◆ EXCERPT PROVIDED:
§

In this tutorial, we show that the variational EM in the overdispersed GFM (OverGFM) is used in the first step of the two-step estimation method and the singular value ratio method is adopted to choose the number of factors.

The package can be loaded with the command:

library("GFM")
#> Loading required package: doSNOW
#> Loading required package: foreach
#> Loading required package: iterators
#> Loading required package: snow
#> Loading required package: parallel
#> 
#> Attaching package: 'parallel'
#> The following objects are masked from 'package:snow':
#> 
#>     clusterApply, clusterApplyLB, clusterCall, clusterEvalQ,
#>     clusterExport, clusterMap, clusterSplit, makeCluster, parApply,
#>     parCapply, parLapply, parRapply, parSapply, splitIndices,
#>     stopCluster
#> GFM :  Generalized factor model is implemented for ultra-high dimensional data with mixed-type variables.

§

◆ AVAILABLE DATA:
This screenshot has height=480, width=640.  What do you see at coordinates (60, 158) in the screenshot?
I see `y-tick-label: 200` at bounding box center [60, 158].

§

◆ WORK TASK 1:
Decide whether each statement below agrees with the GFM tutorial above. Answer yes or no for each, and quote the deciding words of the tutorial exactly.
(a) In the tutorial, the variational EM in the overdispersed GFM serves as the first step of a two-step estimation method.
(b) The tutorial chooses the number of factors by cross-validation.
(c) Loading the GFM package also loads the doSNOW package.
◆ WORK TASK 2: Carry on the GFM tutorial from the point at which it stops.

◆ EXPECTED OUTPUT 1:
(a) Yes: "the variational EM in the overdispersed GFM (OverGFM) is used in the first step of the two-step estimation method"
(b) No: "the singular value ratio method is adopted to choose the number of factors"
(c) Yes: "#> Loading required package: doSNOW"

◆ EXPECTED OUTPUT 2:
#> Two algorithms, variational EM and alternate maximization, are designed to implement the generalized factor model,
#> respectively. The factor matrix and loading matrix together with the number of factors can be well estimated.
#> This model can be employed in social and behavioral sciences, economy and finance, and  genomics,
#> to extract interpretable nonlinear factors. More details can be referred to
#> Wei Liu, Huazhen Lin, Shurong Zheng and Jin Liu. (2021) <doi:10.1080/01621459.2021.1999818>.   Check out our Package website (https://feiyoung.github.io/GFM/docs/index.html) for a more complete description of the methods and analyses
set.seed(1) # set a random seed for reproducibility.

Fit GFM model using simulated data

GFM can handle data with homogeneous normal variables

First, we generate the data with homogeneous normal variables.

## Homogeneous  normal variables
dat <- gendata(q = 2, n=100, p=100, rho=3)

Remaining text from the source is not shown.